Among the many objectives of the Faith in Cowal project has been the attempt to make St Munn’s Church at Kilmun a central part of the pilgrimage landscape. It was probably the most important church in southern Argyll in the Middle Ages, and this was only enhanced by its close association with an important saint, Fintan Munnu, and his relics, not to mention the Campbell earls (later dukes) of Argyll.
But one of the most exciting features of this church is the fact that archaeology on the site shows that it is centuries older than its Campbell associations. A carved cross found in the graveyard may date from as early as the sixth or seventh century. It has been lying in the grass, being worn away by weather, being driven over by grass-cutting machines, for a long time.
Recently this sad state of affairs has been rectified. With the help of masons and stone-conservators James Innes and Sons, the cross-slab has been brought inside the Church. Sheltered and protected, it has also been given a significant position within the church. The first thing the visitor sees on entering the sanctuary through the glass door is, lit up by a spot-light specially installed, this ancient carving. The pews have been cleared from the eastern wing to allow this stone to speak to us, to the congregation and to visitors.

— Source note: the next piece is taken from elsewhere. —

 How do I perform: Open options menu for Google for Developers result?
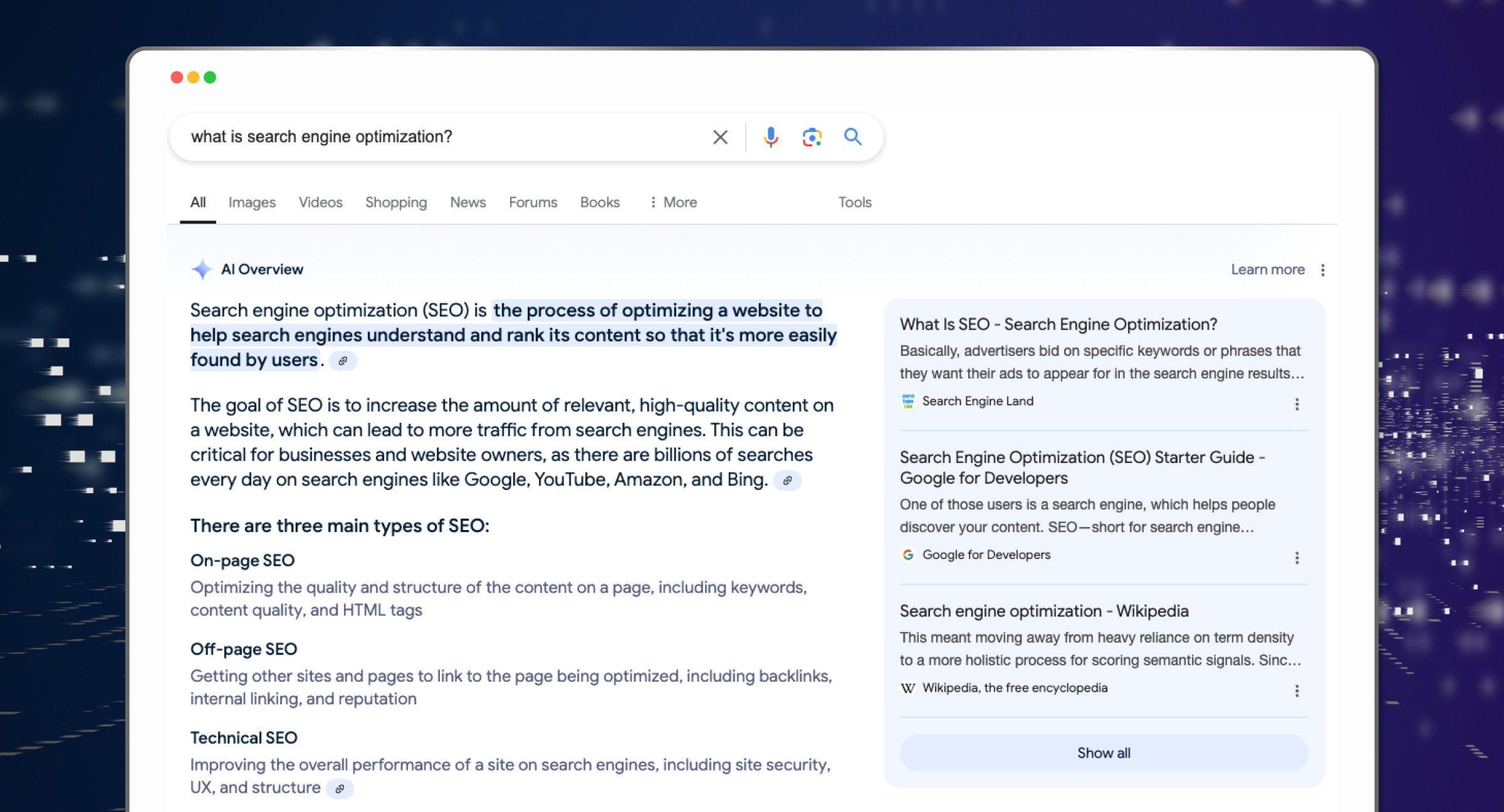pyautogui.click(x=1297, y=558)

It speaks and of Christ’s death and resurrection. It speaks of our belief that in him ‘love is stronger than death’. And it speaks of the many many generations of men, women and children who have been guided by this belief over the centuries.
When you visit this part of Argyll, be sure to pay a visit. A little booklet to aid our reflection in the presence of this cross will shortly appear on the seating in the area around it.